◆ Exercise brief ◆
Look below for the line that contains "Task: Click the Print icon in right sidebar", then quote it and all the lines after it, exactly, with the pictures left out.
-- Source material follows --
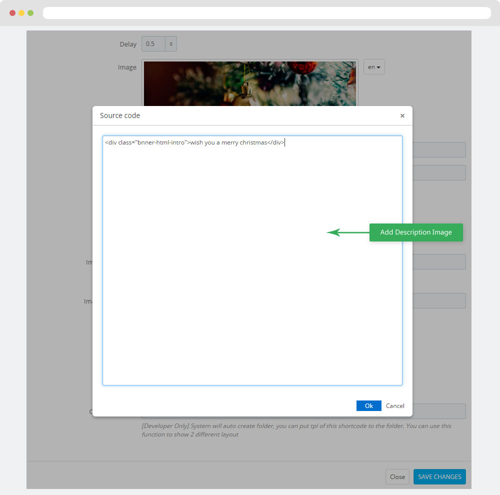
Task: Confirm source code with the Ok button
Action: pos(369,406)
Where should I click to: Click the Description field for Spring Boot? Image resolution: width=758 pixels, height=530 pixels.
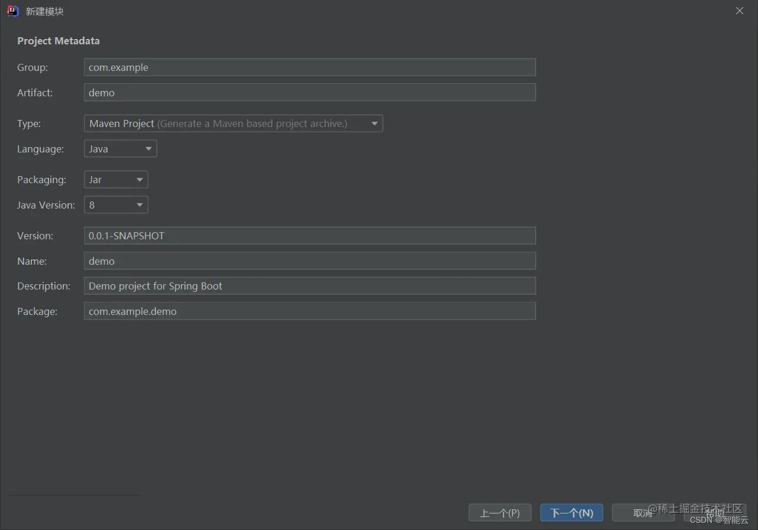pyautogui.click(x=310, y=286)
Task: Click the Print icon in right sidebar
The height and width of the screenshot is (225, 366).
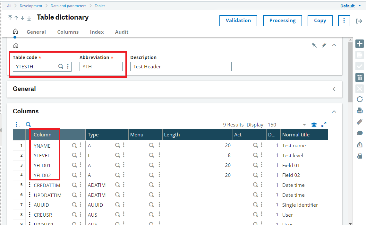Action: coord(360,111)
-- Source material concluded --
◆ Worked solution ◆
Task: Click the Print icon in right sidebar
The height and width of the screenshot is (225, 366).
Action: coord(360,111)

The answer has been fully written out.